Sunday, January 26, 2014

Who Controls the School Calendar in NC? Not Those Making Decisions for Kids!

A few years back, our North Carolina legislature succumbed the heavy lobbying of the travel and tourism industry, as well as an organization called Save Our Summers, and passed a law that public schools can't start their school year before August 25 and must end the school year by June 10. This organization, called Save Our Summers, which has a Web Site here (Save Our Summers Website), lobbied and successfully pushed through this legislation which took the decisions about the yearly calendar out of school leaders hands. This organization claims to be a "volunteer coalition of parents, grandparents, and education professionals" and their purpose is to "preserve the summer months for outside-the-classroom childhood and learning experiences." In realty, one can only wonder if their real mission is to preserve a long summer calendar so that families will potentially spend more time and money filling the coffers of the travel and tourism industry in North Carolina. One can only suspect that their party is probably fully funded by the travel and tourism industry, but since they provide no transparency regarding their donors, who knows!

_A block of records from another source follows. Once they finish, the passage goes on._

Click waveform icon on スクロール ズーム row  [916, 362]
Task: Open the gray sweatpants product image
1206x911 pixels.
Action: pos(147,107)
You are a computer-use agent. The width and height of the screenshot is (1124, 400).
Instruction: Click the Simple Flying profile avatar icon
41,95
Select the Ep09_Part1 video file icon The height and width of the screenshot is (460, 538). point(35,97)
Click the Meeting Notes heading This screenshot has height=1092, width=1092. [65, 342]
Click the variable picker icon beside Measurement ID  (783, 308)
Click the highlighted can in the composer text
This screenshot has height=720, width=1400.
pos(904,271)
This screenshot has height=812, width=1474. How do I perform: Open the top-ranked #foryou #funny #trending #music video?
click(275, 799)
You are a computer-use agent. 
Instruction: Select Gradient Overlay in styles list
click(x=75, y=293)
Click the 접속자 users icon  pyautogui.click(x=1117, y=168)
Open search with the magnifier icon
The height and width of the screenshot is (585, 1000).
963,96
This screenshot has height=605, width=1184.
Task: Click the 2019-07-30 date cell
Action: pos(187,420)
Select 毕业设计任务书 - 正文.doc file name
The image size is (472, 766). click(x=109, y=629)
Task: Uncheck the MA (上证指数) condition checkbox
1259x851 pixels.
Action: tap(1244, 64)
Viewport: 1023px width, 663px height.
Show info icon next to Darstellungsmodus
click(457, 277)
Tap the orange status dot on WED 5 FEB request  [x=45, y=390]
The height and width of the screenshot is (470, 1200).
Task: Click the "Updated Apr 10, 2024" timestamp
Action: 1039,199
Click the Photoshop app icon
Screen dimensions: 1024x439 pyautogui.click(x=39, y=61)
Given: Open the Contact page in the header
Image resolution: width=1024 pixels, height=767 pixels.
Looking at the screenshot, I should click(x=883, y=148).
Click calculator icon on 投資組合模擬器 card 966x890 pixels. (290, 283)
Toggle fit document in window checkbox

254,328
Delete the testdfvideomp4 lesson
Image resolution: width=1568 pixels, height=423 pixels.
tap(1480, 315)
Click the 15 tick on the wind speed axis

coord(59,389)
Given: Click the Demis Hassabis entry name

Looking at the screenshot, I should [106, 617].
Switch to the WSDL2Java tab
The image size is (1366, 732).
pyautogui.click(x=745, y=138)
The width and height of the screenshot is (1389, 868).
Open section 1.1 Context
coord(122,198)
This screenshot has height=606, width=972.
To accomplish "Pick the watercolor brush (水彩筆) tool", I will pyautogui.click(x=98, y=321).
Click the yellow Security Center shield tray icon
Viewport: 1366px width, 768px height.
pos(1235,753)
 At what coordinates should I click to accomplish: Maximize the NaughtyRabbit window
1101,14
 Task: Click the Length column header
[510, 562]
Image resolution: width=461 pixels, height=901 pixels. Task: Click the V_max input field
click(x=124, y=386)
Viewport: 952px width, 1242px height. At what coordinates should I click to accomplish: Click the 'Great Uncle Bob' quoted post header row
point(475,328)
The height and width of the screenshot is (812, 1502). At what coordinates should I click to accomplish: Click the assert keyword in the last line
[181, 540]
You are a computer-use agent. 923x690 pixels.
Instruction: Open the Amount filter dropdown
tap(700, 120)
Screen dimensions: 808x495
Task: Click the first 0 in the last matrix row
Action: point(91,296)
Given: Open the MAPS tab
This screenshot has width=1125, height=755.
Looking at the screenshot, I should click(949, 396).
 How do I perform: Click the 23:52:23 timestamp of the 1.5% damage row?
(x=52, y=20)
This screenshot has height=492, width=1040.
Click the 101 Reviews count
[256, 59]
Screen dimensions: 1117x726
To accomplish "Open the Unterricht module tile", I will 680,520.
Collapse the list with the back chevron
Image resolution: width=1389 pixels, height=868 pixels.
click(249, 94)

Today, I stumbled across this Op Ed from Texas entitled "King: Travel Industry Dictates School Schedule in Texas." Apparently, the state of Texas also suffers with the same problem: a sector of business and industry dictates school policy. In stead of being able to construct a school calendar that fits the needs of the school system and students, districts in Texas also have to create calendars that appease the tourism industry.

This problem is perhaps a symptom of a much, much larger problem with public education in the United States. Many, many educational decisions are not the result of sound, effective reasoning about what's ultimately good for kids; educational decisions are way too often the result of who lobbies the loudest and who can spend the most money to get what they want.

What's really interesting in North Carolina, charter schools don't have to abide by this calendar law. They can set their calendars to begin and end independently of the law. This, of course, brings up an entirely different question as to why should charter schools be exempt and public schools not. Don't the kids of those schools deserve the same consideration regarding the "preservation of the summer months for outside-the-classroom and learning experiences?"

Controlling the school calendar so that schools optimize learning for students and maximize district operations is common sense. One thing the legislature and governor needs to do if they want to prove they're supporting education this year is to give school districts back the flexibility of setting their school calendars instead of once again proving that they listen to special interests.

1 comment:

  1. We are year round here in London (Corpus Christi, TX) beginning in mid July , and have one week intersession after each grading period. We end the last week of May . Best schedule ever!